> [EXERCISE]
Could you set down exactly the lines in the records below between the line holding "Facebook (707, 340)" and the line holding "Allgemeine Vertragsbedingungen (181, 484)", inclusive?

[[ DATA FOR THIS TASK open ]]

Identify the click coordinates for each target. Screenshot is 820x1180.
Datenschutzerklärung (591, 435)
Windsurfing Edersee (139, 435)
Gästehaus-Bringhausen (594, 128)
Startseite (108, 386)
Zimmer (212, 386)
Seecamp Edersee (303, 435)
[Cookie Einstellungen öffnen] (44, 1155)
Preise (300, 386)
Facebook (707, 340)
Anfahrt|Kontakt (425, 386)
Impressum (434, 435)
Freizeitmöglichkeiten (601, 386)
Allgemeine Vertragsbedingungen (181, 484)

[[ DATA FOR THIS TASK closed ]]
[[ DATA FOR THIS TASK open ]]

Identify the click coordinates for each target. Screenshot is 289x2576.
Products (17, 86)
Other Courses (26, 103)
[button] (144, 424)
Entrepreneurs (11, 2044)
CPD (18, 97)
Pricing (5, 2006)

[[ DATA FOR THIS TASK closed ]]

> [ANSWER FOR THE TASK]
Facebook (707, 340)
Anfahrt|Kontakt (425, 386)
Impressum (434, 435)
Freizeitmöglichkeiten (601, 386)
Allgemeine Vertragsbedingungen (181, 484)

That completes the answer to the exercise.